Archives de l'Aide-mémoire>Aide-mémoire n°89

Interprète au procès d’Auschwitz

Par Jean-Louis Rouhart

Annette Hess (laquelle n’est en rien apparentée avec Rudolf Heß de sinistre mémoire) s’est fait connaître en Allemagne pour avoir écrit les scénarios de séries télévisées portant sur le contrôle policier en ex-RDA (“Weissensee”) et la situation des femmes en Allemagne dans les années cinquante (“Ku’damm 56/59”).

Portrait de Annette Hess

(cc) Medienagentin

Dans son premier roman, elle met en scène une jeune Allemande (Eva Bruhms), fille des restaurateurs de Francfort tenant l’établissement « Deutsches Haus » – le nom n’a pas été choisi au hasard – qui, sur le point de se marier en 1963, se voit chargée de traduire les dépositions des témoins polonais lors du premier procès d’Auschwitz initié en 1963 par Fritz Bauer1. Malgré l’opposition de ses parents et de son fiancé, qui ont des bonnes raisons de ne pas trop s’étendre sur leur passé, elle accepte cette tâche d’interprétariat. Cette expérience lui fait ouvrir les yeux sur la réalité de l’Holocauste et lui fait apparaître la volonté de tout un peuple soucieux d’occulter le passé et de refouler sa honte et sa culpabilité. Au terme d’un processus d’émancipation, la jeune femme découvre de nouvelles valeurs, se détache progressivement de son fiancé et rompt avec sa famille.

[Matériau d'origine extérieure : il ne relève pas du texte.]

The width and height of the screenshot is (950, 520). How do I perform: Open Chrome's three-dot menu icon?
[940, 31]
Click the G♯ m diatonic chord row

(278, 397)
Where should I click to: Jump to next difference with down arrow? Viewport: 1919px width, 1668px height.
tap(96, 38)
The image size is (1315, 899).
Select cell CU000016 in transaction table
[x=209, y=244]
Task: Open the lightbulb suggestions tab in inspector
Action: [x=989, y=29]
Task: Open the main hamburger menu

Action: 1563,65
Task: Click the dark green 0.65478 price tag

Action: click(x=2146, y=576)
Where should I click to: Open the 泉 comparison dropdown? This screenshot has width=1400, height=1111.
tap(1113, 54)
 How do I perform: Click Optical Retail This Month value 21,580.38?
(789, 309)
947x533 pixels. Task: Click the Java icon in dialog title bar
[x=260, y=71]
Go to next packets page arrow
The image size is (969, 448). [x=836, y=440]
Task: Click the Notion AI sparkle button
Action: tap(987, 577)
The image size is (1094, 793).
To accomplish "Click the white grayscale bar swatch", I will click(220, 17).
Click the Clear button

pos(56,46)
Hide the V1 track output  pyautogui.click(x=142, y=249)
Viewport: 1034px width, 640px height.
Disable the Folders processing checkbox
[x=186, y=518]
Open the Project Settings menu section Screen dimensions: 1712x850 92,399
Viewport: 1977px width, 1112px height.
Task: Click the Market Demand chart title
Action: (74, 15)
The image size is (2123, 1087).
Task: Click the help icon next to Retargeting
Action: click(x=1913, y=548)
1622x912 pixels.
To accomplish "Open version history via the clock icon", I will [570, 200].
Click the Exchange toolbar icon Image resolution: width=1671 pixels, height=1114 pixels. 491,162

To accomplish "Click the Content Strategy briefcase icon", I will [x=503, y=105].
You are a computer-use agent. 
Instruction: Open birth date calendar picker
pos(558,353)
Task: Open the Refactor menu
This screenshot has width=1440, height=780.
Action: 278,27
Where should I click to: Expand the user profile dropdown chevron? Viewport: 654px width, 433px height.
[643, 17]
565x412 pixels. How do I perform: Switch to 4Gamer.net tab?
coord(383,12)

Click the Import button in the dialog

Basé sur des dépositions de témoins du procès d’Auschwitz, qui confèrent à l’intrigue une touche d’authenticité, ce roman recrée l’atmosphère de l’époque et contribue à sa manière, en donnant une voix aux victimes, à la lutte contre l’oubli.

Dans leurs commentaires, les lecteurs de ce livre font part de leur émotion, louent le talent de la narratrice, qui excelle dans l’art de faire revivre le passé et sont d’avis que la parution de ce roman est salutaire, singulièrement à un moment où l’Allemagne et d’autres pays semblent à nouveau en proie aux vieux démons du nazisme, du racisme et de la xénophobie.

Couverture du roman "Deutsches Haus: Roman" de Annette Hess

Voici un extrait de ce roman  (pp. 30-31)2. Il s’agit du passage où Eva Bruhms, après avoir été introduite dans le cabinet du juge Bauer, doit traduire la déposition d’un témoin polonais, Jozef Gabor. Celui-ci raconte ce qu’il a vu le 23 septembre 1941.

« Il parlait un dialecte de la campagne, ce qui présentait des difficultés pour Eva. Elle traduisit avec hésitation.

“Ce jour-là, il faisait chaud, même presque étouffant. Nous devions décorer toutes les fenêtres. Toutes les fenêtres de l’auberge portant le numéro onze. Nous les avons décorées avec des sacs de sable et avons colmaté les fissures avec de la paille et de la terre. […] Puis, ils ont fait descendre les 850 clients soviétiques dans la cave de l’auberge. […] Ensuite, ils ont jeté la lumière dans la cave, à travers les bouches d’aération et ont fermé les portes. Le lendemain matin, on a rouvert les portes. Nous avons dû entrer les premiers. La plupart des clients étaient éclairés.”

Les hommes dans la pièce regardèrent Eva, laquelle ne se sentit pas à l’aise. Quelque chose clochait. […] L’homme aux cheveux clairs demanda à Eva : “Êtes-vous sûre d’avoir bien compris ?” Eva feuilleta son dictionnaire. “Excusez-moi ; je traduis d’habitude des contrats, je suis spécialisée dans les textes économiques et les demandes de dommages et intérêts”. Les hommes échangèrent des regards. […] Eva prit son dictionnaire général qui pesait lourd comme une brique. Elle l’ouvrit et s’aperçut que ce n’étaient pas des clients, mais des détenus. Et ce n’était pas une auberge, mais un block. Et pas une lumière. Pas un éclairage. […] Eva dit : “Désolée, je me suis trompée dans la traduction. Il fallait comprendre : nous avons trouvé la plupart des détenus étouffés par le gaz”. »

  1. Fritz Bauer dut vaincre d’énormes difficultés avant d’instruire les procès d’Auschwitz. C’est ce que montre le film récent intitulé « L’état contre Fritz Bauer ».
  2. Traduit de l’allemand par nos soins.